Spoiler for those who haven't read this week's Batman #50.
The final arc in Scott Snyder and Greg Capullo's Batman run has come to an end today with #50, detailing Bruce Wayne's return to the cowl, the end of Jim Gordon's stint as the Dark Knight and the apparent death of the villainous Mr. Bloom.
The issue also insinuated that Duke Thomas is finally getting a specific superhero role in Bruce Wayne's team (after the boy's parents are revealed to be permanently disabled by Joker's recent attack on Gotham).
The issue wraps up the "Superheavy" storyline that started in June with Batman believed to be dead. Readers will remember that, at the end of April's Batman #40, not only was Bruce Wayne supposedly killed in a brutal hand-to-hand battle, but so was the Joker. They were both assumed dead, and the city of Gotham put together a new, mechanized Batman piloted by former police commissioner Jim Gordon.
Later, it was revealed that Bruce Wayne was actually alive and well, but he no longer remembered he was Batman (and incidentally, the Joker had experienced the same fate). Eventually, in last month's Batman #49, Bruce gets back his memories and his abilities as Batman.
In Batman #50, he not only puts on the Batman costume again, but he interacts with Jim Gordon as the two try to save Gotham from new villain Mr. Bloom.
After this week's action-packed Batman #50, Snyder and Capullo have one more issue in their lengthy run on Batman — next month's #51 — which Snyder called a "lighter" issue that contains "conversations that need to happen after the city is saved."
And although the Snyder and Capullo have both announced their departure from Batman after issue #51, the two have been saying for months that they plan to reunite on another DC project in the future. In the meantime, Batman will relaunch in June with a different creative team as part of DC's Rebirth event.
Capullo told Newsarama earlier this week that as soon as he's done with his next project — a six-issue mini-series with writer Mark Millar — Capullo will come back to an unnamed project at DC. According to Capullo, the next project is something DC suggested, and it's even more "stand-out-in-the-crowd" than the pair's 2011 launch of Batman.
Newsarama talked to Snyder about the final issue of "Superheavy," what readers can expect from Batman #51, and whether this means Duke Thomas will be the next Robin.
Newsarama: First off, Scott, how long did you want to use that line, "Who died and made you Batman?"
Scott Snyder: [Laughs] Forever! Forever. I want it on a bumper sticker or a pen. I've been like waiting to pull that one out. It's one of my favorites. I might be my favorite line in the whole run.
I was sort of like, the only time Bruce could ever use it is here, where he immediately alerts Jim to the fact that it's the real Batman, because he's so cocky. He's just really confident. It's the equivalent of him saying, "I'm Batman." You know what I mean? And I almost went that way, with him saying, "You know, you're not Batman; I am."

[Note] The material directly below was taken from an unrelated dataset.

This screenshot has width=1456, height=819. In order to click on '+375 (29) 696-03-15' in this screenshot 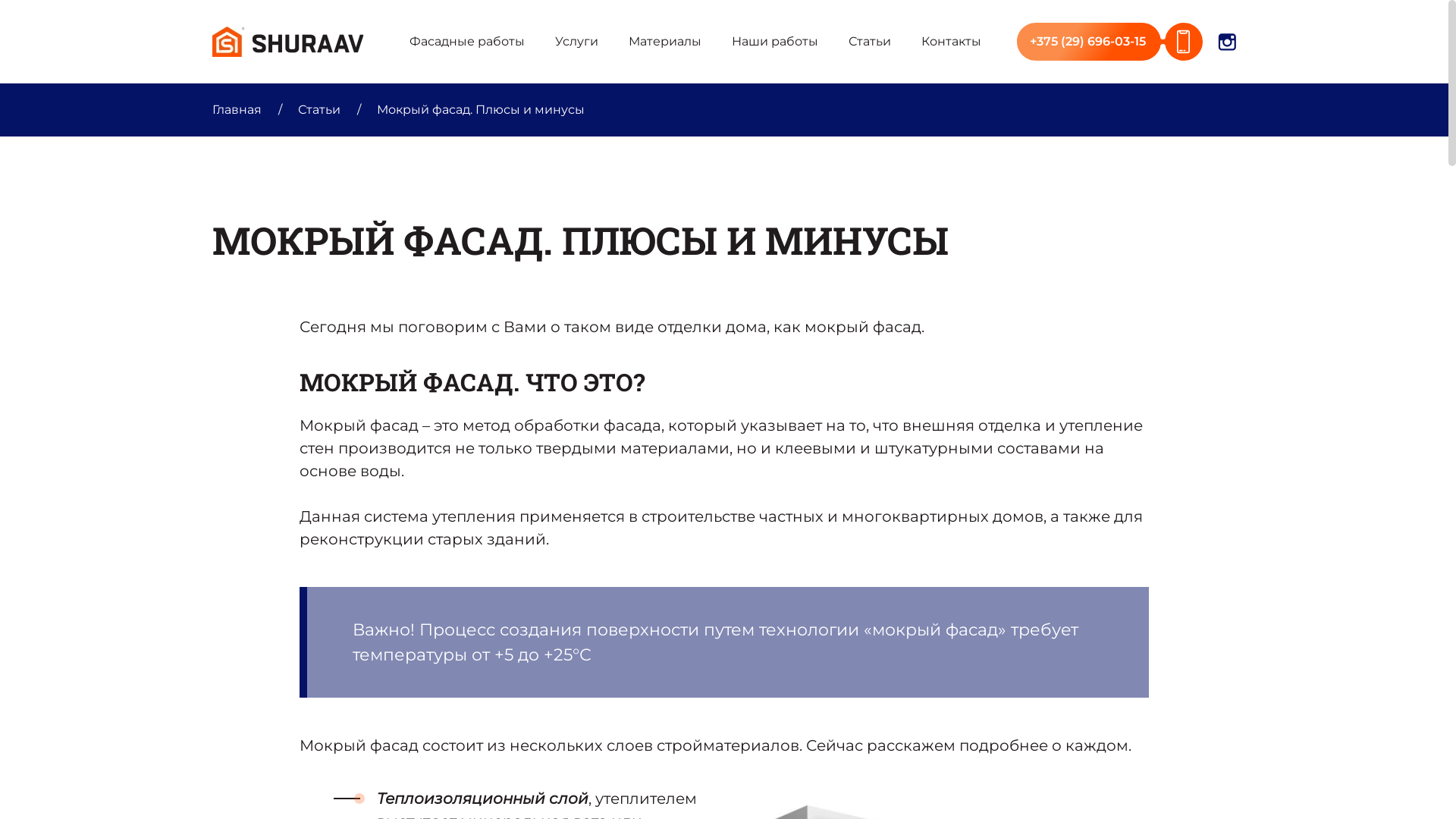, I will do `click(1109, 40)`.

But I decided to go with this one instead, which is our twist on that same sentiment.
Nrama: There's also a twist in that the identity of Bloom wasn't exactly spelled out. We did find out Daryl's involvement. I know the idea of Bloom is those things that fall through the cracks, not only in the system, but even in a world with superheroes. How would you describe the role of Daryl and what he represents?
Snyder: Yeah, I mean, for me, every character in this arc is trying to be a hero in different, flawed ways. Bruce is trying to do it by helping at the center. Is that enough for him? That's the question. How much do you do before you feel like you're not doing enough?

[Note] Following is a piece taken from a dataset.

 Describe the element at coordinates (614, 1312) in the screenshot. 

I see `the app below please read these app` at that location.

Jim's trying to do it by being a superhero. Duke is trying to do it by inspiring other kids to take action, and in this arc, trying to make his parents proud.
For me, Daryl is trying to do it in a way where, he felt like, if there was a way to empower people that were disempowered in the neighborhoods and make sure they use their powers the right way, then you could make things better.
It's an argument about strengthening or arming or giving the good people more leverage than bad people. The problem is you can never stop. Who's going to decide who's good and who's bad? Who's going to decide who gets what? And who's going to decide how to keep those things safe from bad people getting them?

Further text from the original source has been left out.